Buenos Aires terá plano de habitação para frear ocupações ilegais

Confrontos entre moradores da capital e sem-teto deixaram três imigrantes mortos, sendo dois bolivianos e um paraguaio

EFE |

Os governos federal da Argentina e de Buenos Aires chegaram a um acordo para financiar conjuntamente um plano de habitação na capital do país para pessoas de baixa renda, em uma tentativa de frear a onda de ocupação de locais públicos e privados que começou há uma semana. 

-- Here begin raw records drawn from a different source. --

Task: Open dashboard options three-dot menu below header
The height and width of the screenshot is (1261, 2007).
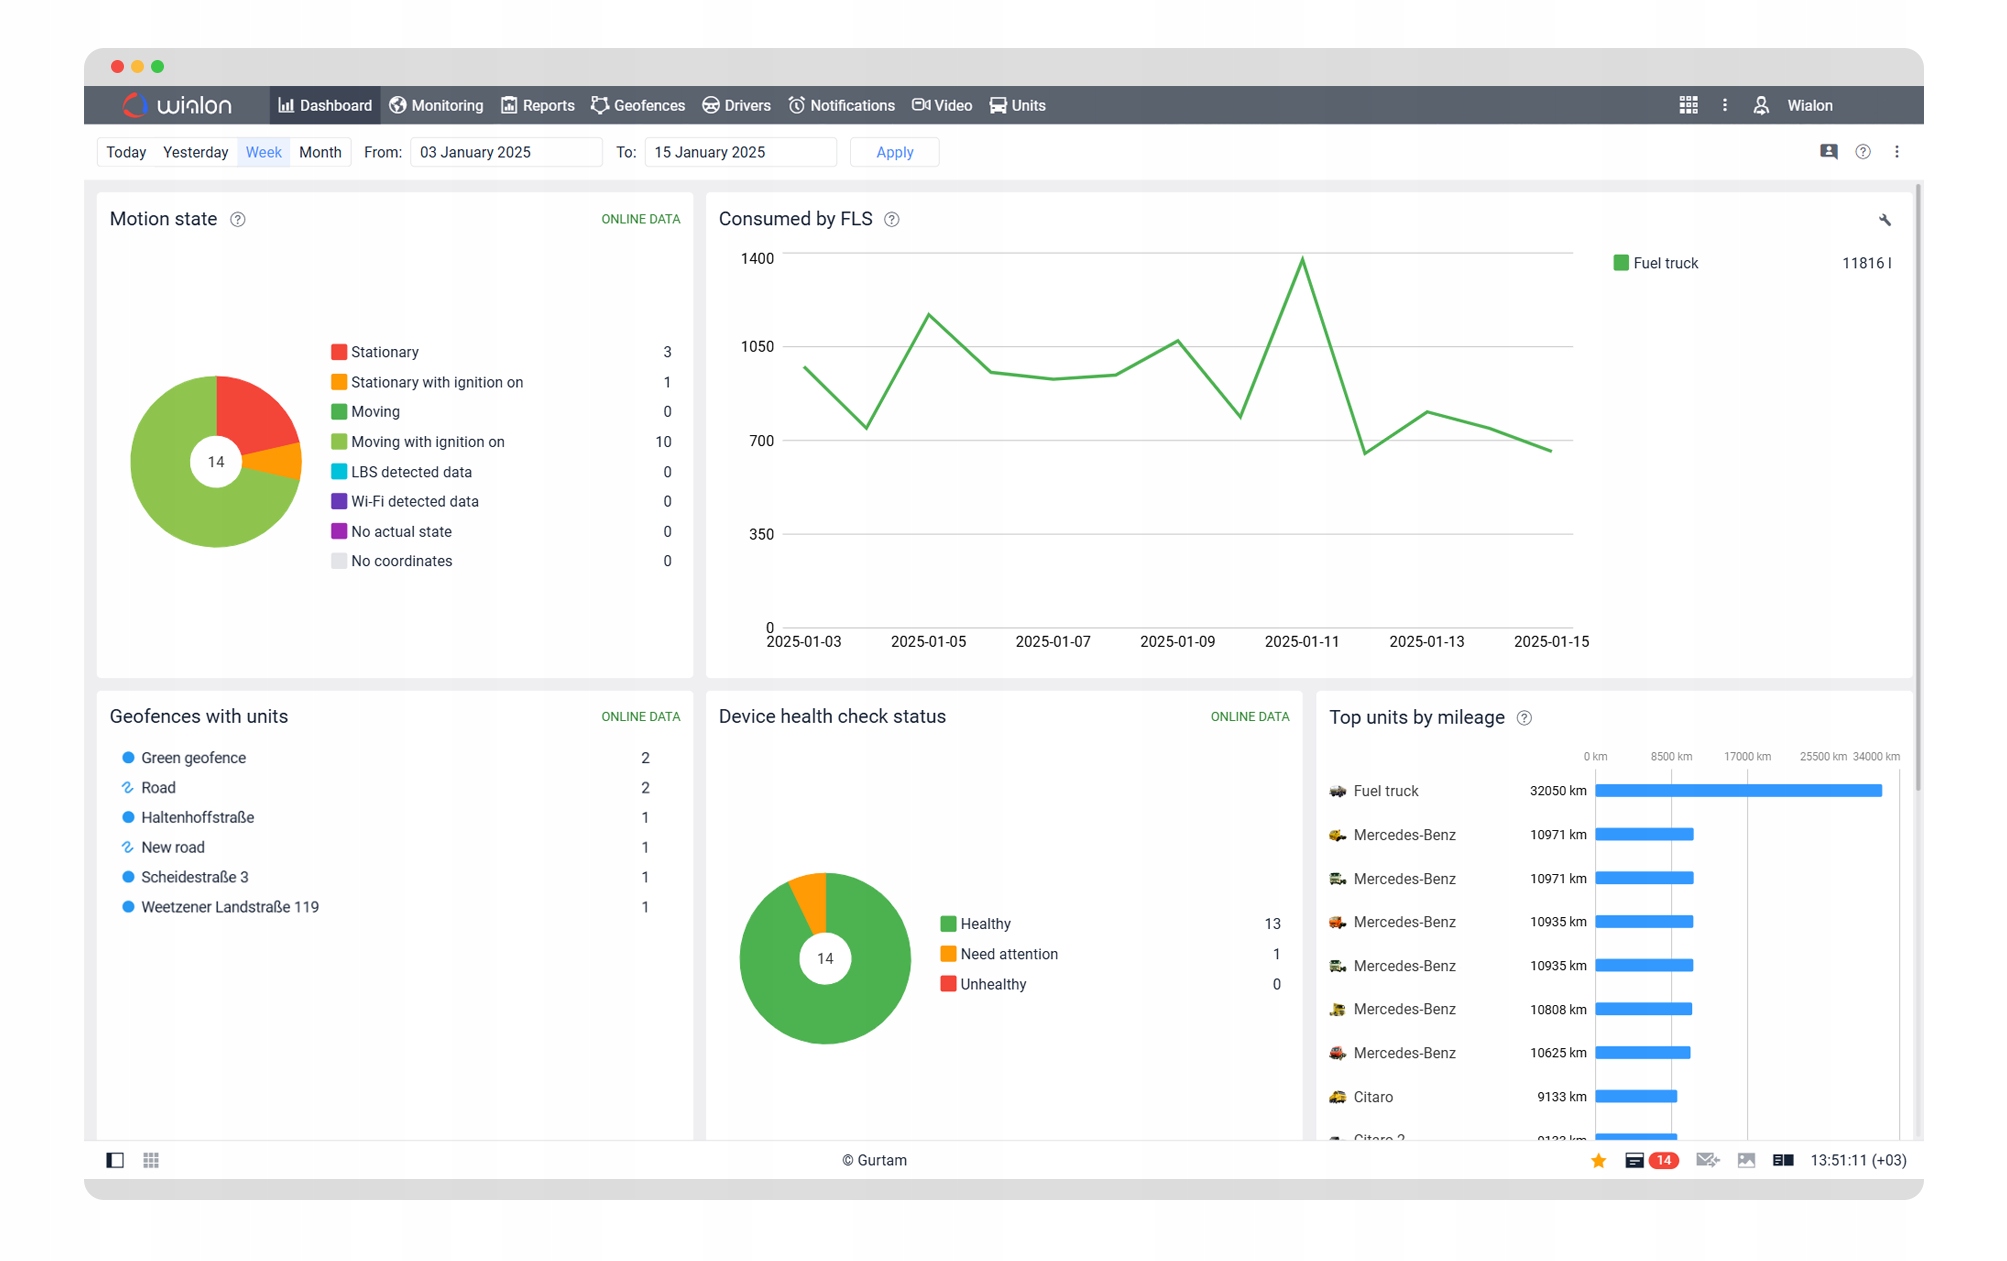Action: (1896, 152)
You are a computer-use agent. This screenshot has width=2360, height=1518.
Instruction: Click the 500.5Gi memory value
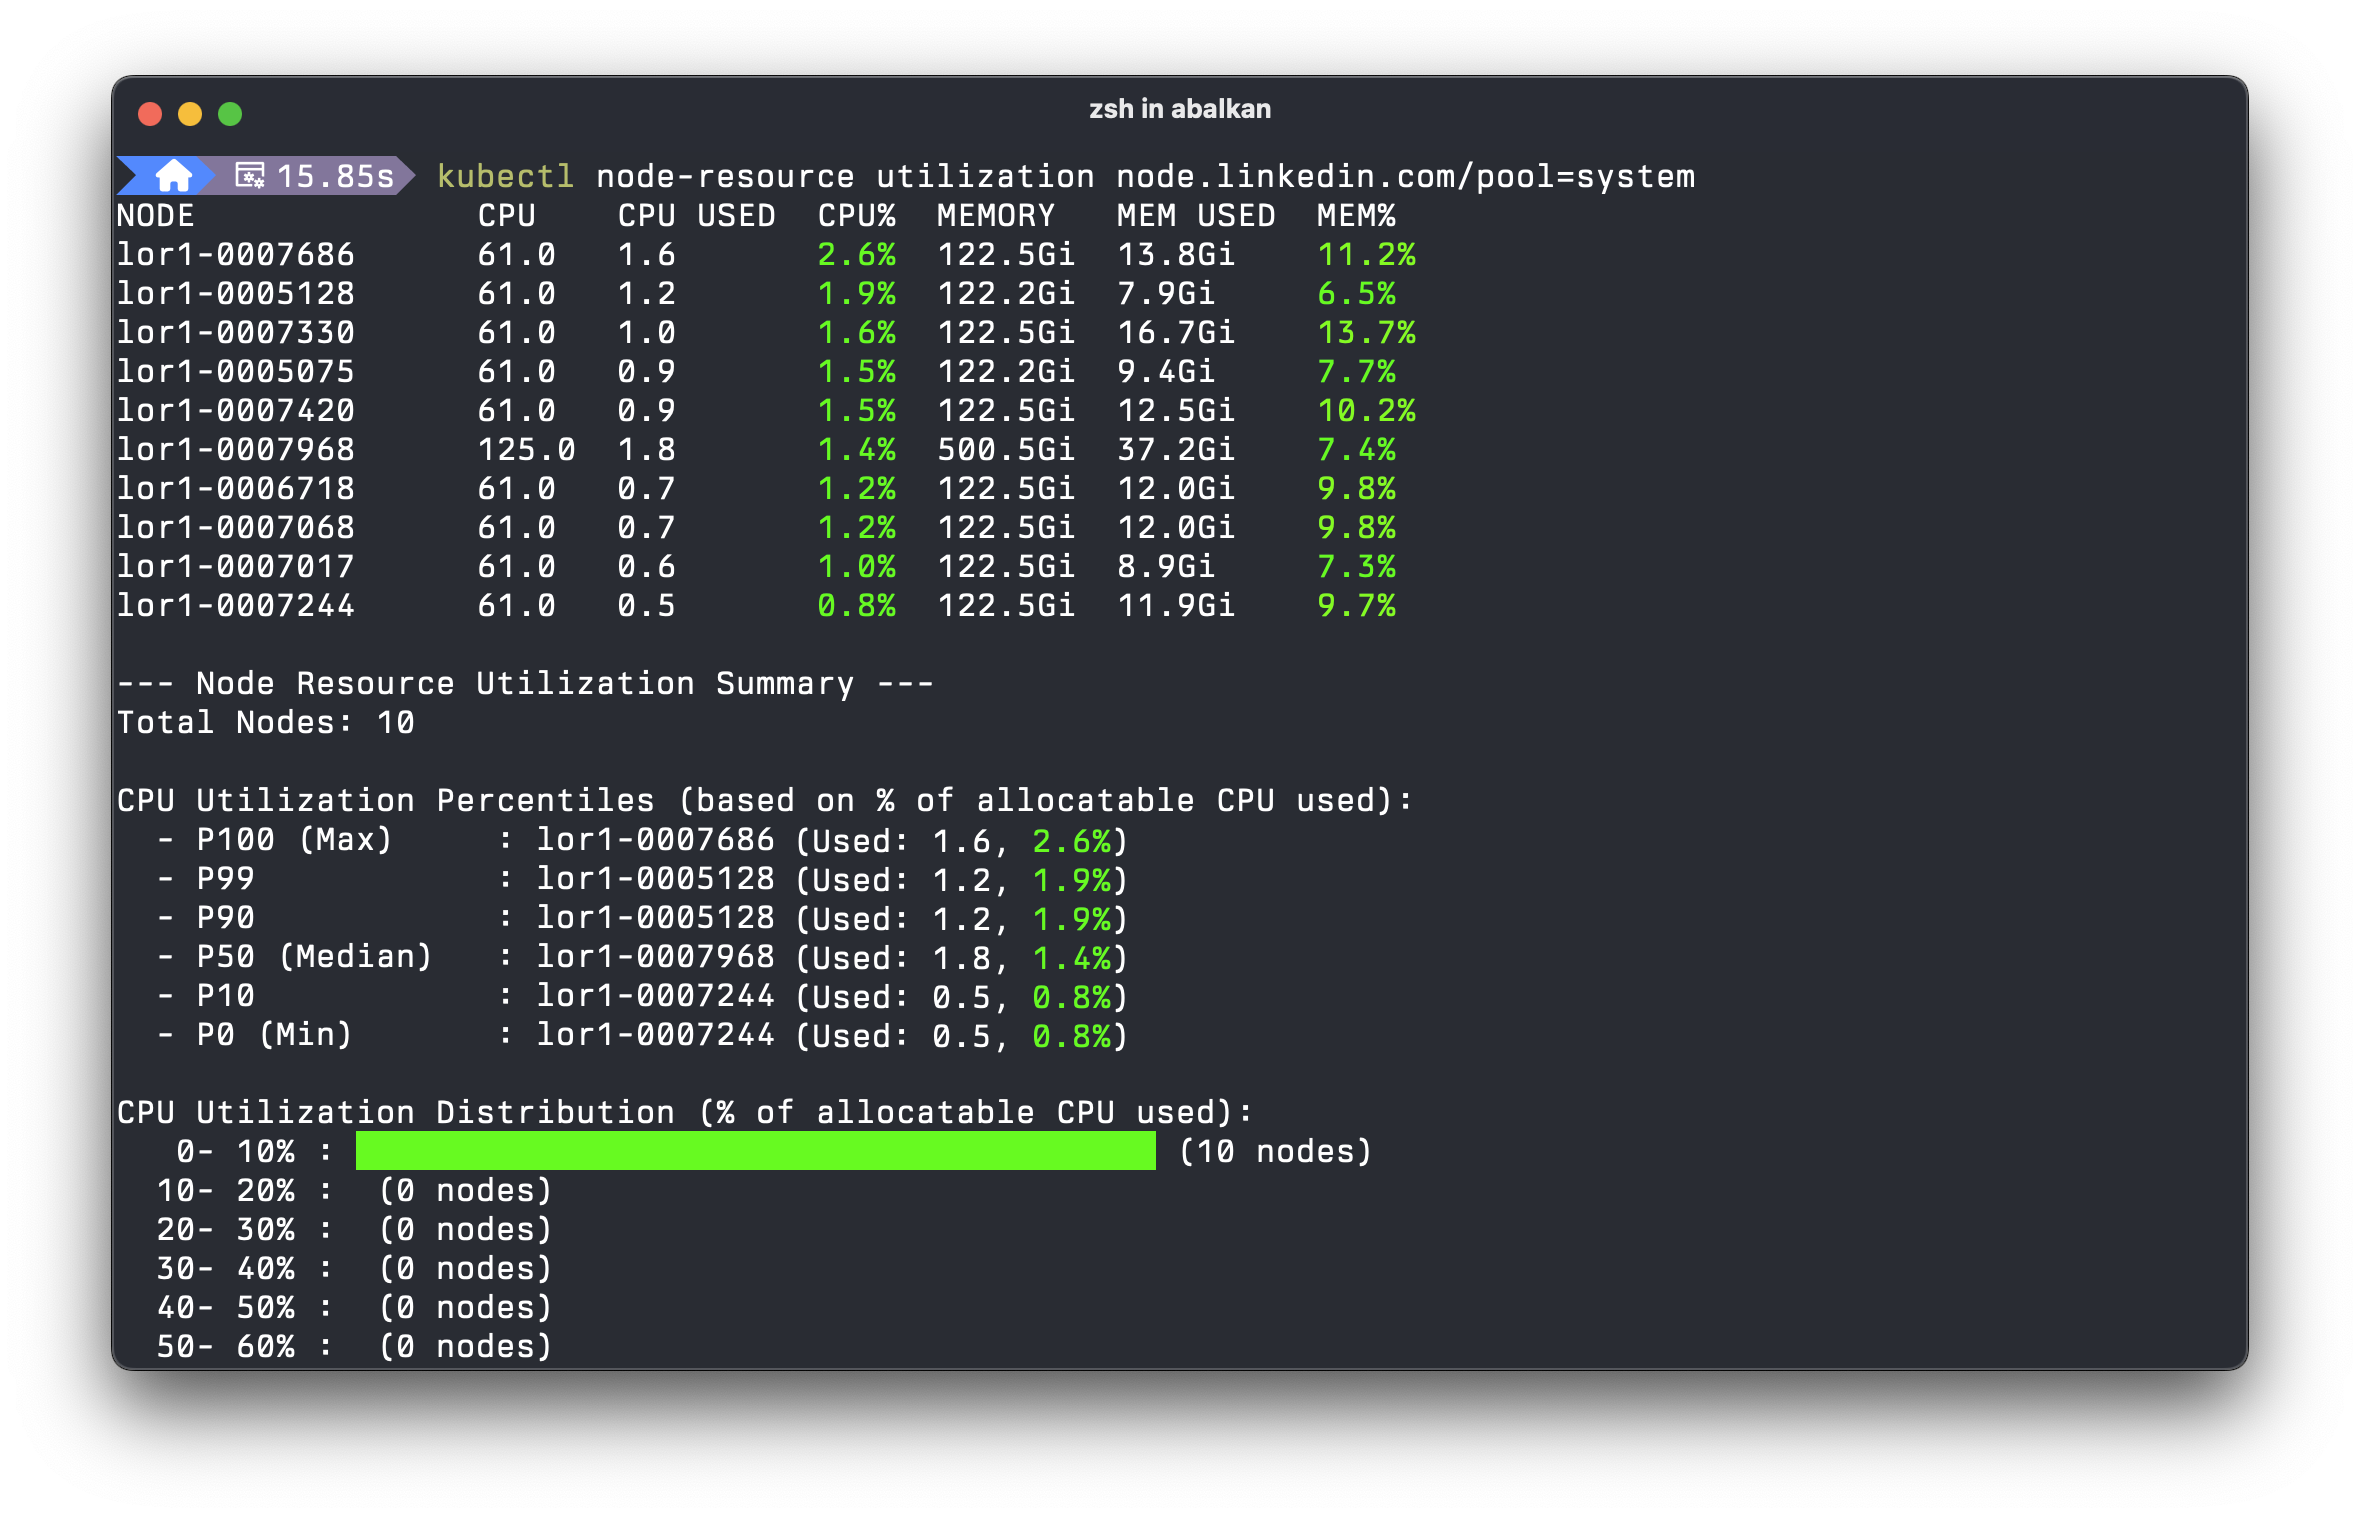pos(1005,450)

O anúncio do acordo foi feito pelo chefe do gabinete argentino, Aníbal Fernández, e pelo seu colega da capital, Horacio Rodríguez Larreta, após uma reunião de mais de duas horas entre os dois e ministros das duas administrações. 

AFP
Argentinos protestam contra Macri, a quem acusam de ser responsável pelas mortes no Parque Indoamericano (11/12/2010)
Fernández e Larreta advertiram que não terão acesso ao plano de habitação "com créditos brandos" os que ocuparem terrenos públicos e privados, tanto em Buenos Aires como no resto do país. Ele explicou ainda que "a cada peso que a cidade investir, o Estado nacional colocará outro", e aqueles que quiserem ter acesso à iniciativa deverão ter pelo menos dois anos de residência na cidade. 

Larreta, por sua vez, indicou que a prioridade de acesso ao projeto será dos mais necessitados e precisou que o plano contemplará também a urbanização dos bairros com grande incidência de favelas. 

Confrontos

O acordo foi anunciado após vários dias de acusações cruzadas entre as duas administrações, e uma semana depois de violentos enfrentamentos entre a polícia e pessoas que ocuparam ilegalmente o Parque Indoamericano. Os confrontos deixaram ao menos três mortos, sendo dois bolivianos e um paraguaio. 

Na terça-feira, o governo de Buenos Aires declarou emergência sanitária no parque de 130 hectares, no qual 13 mil ocupantes, entre argentino, bolivianos, paraguaios e peruanos, convivem de forma precária. 

Nos últimos dias, pelo menos seis prédios foram ocupados por centenas de pessoas que reivindicam imóveis, tanto na capital do país como em sua periferia.